CEVICAL-DORSAL EXERCISES
Neck bending lying on your side This exercise requires
a neck harness with a ring. Start by lying on your side (in "decubitus
lateral") with your neck aligned with your spine. Alternate series on each
side. The movement is described now as you lie on your right side. You
should place yourself so that your right shoulder is just off the bench or cot
you are lying on, and the harness should be placed so that the ring is just above
the right ear. a weight should be hanging from the ring on the shortest chain
possible. You should start this exercise with a weight that allows you
to perform 4 series of 12 repetitions. Be careful with the weight you use; while
your muscles may be able to do the exercise, you could be stiff afterwards, and
stiffness in the muscles used in this exercise could cause more intense and lasting
pain than in other areas. Therefore, and though you may think you can do this
exercise with more weight, begin with low weights (for example, 0,5 or 1 kg.)

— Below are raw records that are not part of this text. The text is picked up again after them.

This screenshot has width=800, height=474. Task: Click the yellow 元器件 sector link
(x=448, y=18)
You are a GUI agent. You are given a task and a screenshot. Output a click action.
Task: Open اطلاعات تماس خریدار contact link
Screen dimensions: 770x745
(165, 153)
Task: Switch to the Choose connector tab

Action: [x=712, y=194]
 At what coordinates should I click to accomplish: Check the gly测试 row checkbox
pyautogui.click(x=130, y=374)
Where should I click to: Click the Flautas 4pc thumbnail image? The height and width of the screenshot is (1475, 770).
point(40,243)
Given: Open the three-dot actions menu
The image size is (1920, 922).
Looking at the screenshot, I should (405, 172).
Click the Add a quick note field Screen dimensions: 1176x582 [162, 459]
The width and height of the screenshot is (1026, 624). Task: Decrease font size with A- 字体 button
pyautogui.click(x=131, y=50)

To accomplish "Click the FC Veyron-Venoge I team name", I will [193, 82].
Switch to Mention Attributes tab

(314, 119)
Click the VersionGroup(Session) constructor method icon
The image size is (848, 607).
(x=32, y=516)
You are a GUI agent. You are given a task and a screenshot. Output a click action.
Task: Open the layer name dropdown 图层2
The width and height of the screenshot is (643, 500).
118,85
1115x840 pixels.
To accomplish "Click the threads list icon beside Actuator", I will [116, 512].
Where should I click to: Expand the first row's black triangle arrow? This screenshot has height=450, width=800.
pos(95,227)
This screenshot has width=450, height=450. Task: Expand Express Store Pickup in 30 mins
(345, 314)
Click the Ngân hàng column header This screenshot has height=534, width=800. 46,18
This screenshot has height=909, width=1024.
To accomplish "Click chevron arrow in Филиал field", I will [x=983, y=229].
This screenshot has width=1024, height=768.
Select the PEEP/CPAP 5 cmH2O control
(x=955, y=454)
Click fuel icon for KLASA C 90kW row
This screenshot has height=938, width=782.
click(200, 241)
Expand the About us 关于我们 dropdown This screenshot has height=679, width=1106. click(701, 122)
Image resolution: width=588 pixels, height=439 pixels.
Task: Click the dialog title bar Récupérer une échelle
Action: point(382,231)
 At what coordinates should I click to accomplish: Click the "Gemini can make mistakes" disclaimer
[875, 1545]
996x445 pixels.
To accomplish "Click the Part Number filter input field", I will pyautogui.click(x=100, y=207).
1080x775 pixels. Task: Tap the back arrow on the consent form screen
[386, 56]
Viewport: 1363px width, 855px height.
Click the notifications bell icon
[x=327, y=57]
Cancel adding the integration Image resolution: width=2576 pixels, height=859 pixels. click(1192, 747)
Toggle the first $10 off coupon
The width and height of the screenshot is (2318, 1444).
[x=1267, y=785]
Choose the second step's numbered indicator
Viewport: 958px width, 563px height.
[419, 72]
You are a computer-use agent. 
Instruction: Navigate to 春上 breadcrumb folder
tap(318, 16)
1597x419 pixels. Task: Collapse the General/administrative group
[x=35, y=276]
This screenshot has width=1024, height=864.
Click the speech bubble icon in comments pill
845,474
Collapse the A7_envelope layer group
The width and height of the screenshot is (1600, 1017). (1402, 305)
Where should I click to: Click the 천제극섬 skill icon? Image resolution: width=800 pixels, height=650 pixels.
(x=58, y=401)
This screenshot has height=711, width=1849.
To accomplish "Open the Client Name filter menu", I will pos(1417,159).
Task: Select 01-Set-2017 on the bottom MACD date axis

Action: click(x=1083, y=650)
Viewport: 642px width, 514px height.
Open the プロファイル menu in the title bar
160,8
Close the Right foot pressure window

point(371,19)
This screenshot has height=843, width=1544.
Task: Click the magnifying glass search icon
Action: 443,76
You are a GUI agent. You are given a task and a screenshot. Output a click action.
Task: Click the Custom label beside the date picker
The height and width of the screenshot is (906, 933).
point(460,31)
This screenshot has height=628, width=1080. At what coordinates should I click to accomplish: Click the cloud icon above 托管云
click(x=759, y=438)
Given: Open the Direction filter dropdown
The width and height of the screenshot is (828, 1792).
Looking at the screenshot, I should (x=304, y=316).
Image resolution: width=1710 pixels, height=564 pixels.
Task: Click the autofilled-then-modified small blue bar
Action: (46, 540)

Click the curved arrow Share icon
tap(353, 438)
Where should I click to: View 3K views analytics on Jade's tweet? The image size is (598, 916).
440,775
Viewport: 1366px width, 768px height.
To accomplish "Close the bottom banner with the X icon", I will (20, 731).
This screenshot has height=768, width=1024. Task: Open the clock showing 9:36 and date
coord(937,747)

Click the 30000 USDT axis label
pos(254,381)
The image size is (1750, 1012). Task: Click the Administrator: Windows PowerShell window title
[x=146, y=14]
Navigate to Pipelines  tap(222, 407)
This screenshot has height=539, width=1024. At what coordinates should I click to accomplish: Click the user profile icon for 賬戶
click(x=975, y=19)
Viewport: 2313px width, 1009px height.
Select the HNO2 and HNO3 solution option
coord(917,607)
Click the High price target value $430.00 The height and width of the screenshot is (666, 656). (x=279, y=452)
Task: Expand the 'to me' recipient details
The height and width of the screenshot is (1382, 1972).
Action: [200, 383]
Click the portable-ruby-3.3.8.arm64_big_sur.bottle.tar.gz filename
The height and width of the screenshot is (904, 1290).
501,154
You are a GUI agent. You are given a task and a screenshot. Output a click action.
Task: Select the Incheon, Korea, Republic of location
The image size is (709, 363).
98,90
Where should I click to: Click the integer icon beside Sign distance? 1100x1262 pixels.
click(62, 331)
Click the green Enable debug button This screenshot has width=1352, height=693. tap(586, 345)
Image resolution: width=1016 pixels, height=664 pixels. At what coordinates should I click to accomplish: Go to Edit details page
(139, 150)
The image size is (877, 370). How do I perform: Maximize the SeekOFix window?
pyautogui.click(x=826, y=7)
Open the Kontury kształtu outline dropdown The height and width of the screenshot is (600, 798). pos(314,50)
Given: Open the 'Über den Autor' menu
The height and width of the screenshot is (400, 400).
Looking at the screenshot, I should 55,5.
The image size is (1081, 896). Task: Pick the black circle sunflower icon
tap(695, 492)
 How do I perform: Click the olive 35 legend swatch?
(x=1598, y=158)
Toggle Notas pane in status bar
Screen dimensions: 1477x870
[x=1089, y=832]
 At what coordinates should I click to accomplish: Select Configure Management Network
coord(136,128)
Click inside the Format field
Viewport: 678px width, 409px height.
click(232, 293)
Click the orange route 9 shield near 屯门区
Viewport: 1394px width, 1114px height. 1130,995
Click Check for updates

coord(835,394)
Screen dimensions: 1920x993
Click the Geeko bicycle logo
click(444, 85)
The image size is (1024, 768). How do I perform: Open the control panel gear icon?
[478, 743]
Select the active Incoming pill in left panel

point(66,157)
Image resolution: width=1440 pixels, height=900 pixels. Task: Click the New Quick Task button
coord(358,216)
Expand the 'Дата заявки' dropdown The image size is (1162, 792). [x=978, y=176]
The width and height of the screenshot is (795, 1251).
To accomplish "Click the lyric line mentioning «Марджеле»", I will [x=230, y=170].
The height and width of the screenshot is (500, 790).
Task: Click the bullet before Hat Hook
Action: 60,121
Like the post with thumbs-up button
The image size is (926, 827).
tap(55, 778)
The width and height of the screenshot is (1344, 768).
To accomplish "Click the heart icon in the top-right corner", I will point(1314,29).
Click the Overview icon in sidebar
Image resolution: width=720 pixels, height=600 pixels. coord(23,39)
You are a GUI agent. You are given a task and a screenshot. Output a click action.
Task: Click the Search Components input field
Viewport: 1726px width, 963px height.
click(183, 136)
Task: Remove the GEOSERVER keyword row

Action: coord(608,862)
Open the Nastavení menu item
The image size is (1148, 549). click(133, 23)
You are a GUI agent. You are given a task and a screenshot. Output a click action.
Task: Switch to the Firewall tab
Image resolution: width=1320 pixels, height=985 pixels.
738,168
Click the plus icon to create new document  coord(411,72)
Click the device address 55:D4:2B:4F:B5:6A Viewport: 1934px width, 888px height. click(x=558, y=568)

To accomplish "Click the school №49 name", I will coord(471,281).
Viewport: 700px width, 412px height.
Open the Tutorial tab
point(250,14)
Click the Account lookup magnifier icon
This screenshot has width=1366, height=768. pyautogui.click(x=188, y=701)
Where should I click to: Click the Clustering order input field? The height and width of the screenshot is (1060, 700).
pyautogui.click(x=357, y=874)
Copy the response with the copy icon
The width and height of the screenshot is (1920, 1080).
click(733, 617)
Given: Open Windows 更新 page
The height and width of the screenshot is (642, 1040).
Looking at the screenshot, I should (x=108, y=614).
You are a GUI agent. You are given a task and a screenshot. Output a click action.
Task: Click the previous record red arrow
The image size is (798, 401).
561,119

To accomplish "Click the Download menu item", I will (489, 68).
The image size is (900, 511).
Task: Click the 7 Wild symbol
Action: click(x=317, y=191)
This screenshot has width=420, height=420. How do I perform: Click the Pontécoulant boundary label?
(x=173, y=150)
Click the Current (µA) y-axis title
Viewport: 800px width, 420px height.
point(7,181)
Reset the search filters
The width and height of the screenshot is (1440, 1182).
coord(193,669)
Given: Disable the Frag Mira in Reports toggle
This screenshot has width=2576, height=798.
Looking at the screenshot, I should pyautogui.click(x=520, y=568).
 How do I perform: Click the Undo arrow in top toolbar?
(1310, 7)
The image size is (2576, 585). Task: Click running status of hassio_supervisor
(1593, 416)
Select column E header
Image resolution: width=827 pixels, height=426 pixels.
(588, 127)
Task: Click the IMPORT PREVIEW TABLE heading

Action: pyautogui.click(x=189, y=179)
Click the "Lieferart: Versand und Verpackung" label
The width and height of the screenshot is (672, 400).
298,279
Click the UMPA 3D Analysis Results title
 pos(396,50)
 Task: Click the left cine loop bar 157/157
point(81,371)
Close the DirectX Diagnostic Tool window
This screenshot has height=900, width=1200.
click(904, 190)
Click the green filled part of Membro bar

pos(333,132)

and increase gradually over time as your muscle strength and resistance improve. From
the starting position, slowly bend your neck to the left (that is, lifting the
weight hanging from the harness), hold the position at maximum for a second. Then
return slowly to the starting position. During the movement, you should be careful
to move only the neck (there is a tendency to help by using your left arm against
the surface you're resting on or to arch your back to the right) and avoid bending
your neck to the left (in the starting position, your neck should be aligned with
the spine, not bent toward the right).